Según ‘Chile’, como la llaman en el barrio los habitantes de la Villa Azul por su país de origen, la cantidad de gente que asiste al comedor ‘Una esperanza para los niños’, se triplicó desde 2018. Actualmente atiende entre 250 y 300 personas de lunes a viernes, salvo feriados. “La necesidad es más grande desde que comenzó esta crisis. La plata ya no alcanza para nada desde que empezaron los aumentos”, explica.

Horas antes de atender a este medio, Irma recibió mercadería enviada por el Gobierno nacional, pero las cantidades son las mismas a pesar del aumento de la demanda. “Tenemos más gente, así que me tienen que dar un poco más“, dice. Y agrega: “Igual siempre tratamos de hacerla alcanzar”. Ella y su marido, también jubilado, comen “la misma comida” que le ofrecen a los vecinos que llegan al comedor.

Además de la asistencia del Estado, ‘Chile’ recibe ayuda de entidades privadas o gente que la conoce y le dona comida, juguetes o vestimentas. Pero cada dos meses, tiene que comprar el gas con el que cocina con el dinero de su jubilación. Cobra 6.600 pesos (unos 117 dólares) y gasta 2.600  (46 dólares) en una garrafa.

Irma cuenta que los días que no atiende el comedor, se acercan vecinos a pedir: “‘Chile, no tiene para darme un paquete de arroz?‘, me dicen. No me queda otra que darles lo que tengo”.

“Una mirada humanitaria”

Para el diputado Leonardo Grosso, del Movimiento Evita y uno de los impulsores del proyecto, la situación es de “catástrofe“, porque Argentina está atravesando “una de las peores crisis económicas y sociales” que tuvo en su historia.

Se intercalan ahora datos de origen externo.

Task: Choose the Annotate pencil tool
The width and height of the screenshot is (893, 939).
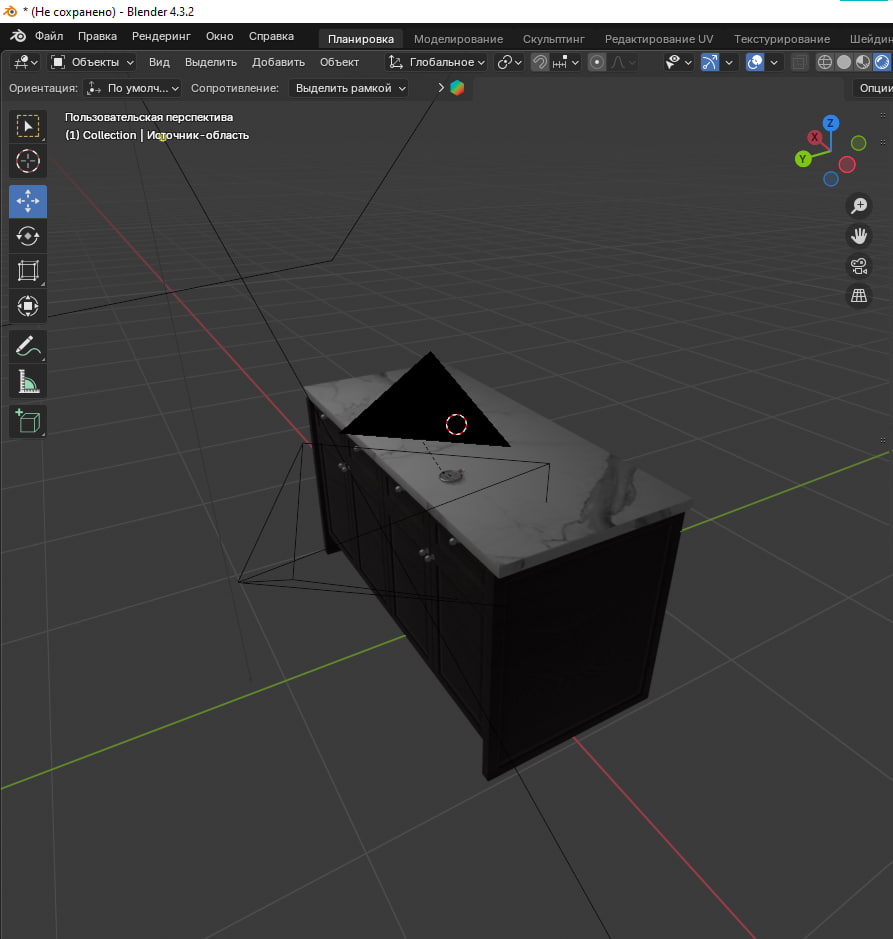Action: point(28,346)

Según el legislador, es comparable, en términos de retroceso social y falta de trabajo y alimentos, a la debacle de 2001.

“Los comedores y los merenderos están abarrotados de gente. No solo van a comer los niños y las niñas sino también los trabajadores y los jubilados, que no pueden garantizarse el abastecimiento de comida diaria”, advierte en diálogo con RT.

Grosso rechaza la acusación del Gobierno en cuanto al supuesto aprovechamiento político de la situación por parte de la oposición, y acusa una falta de responsabilidad y sensibilidad de los funcionarios que administran la Casa Rosada.

“El propio Indec dice que hay 3.600.000 personas por debajo de la línea de indigencia. Eso quiere decir que son personas que no llegan a cubrir las cuatro comidas diarias, en un país que es productor de alimentos, que produce para 20 veces su población”, sostiene.

Y agrega: “No se trata de una mirada política sino de una mirada humanitaria. Cualquier medida que se establezca en la Argentina para contrarrestar el hambre, llega tarde“.

Para el diputado, el Gobierno debería dar una respuesta urgente al problema, y podría haberlo hecho de manera más sencilla si el presidente sacaba un decreto “para evitar todo ese tiempo burocrático” que implica la sanción de una nueva norma: “Nosotros no queremos hacer una ley, queremos resolver el problema de la emergencia alimentaria”.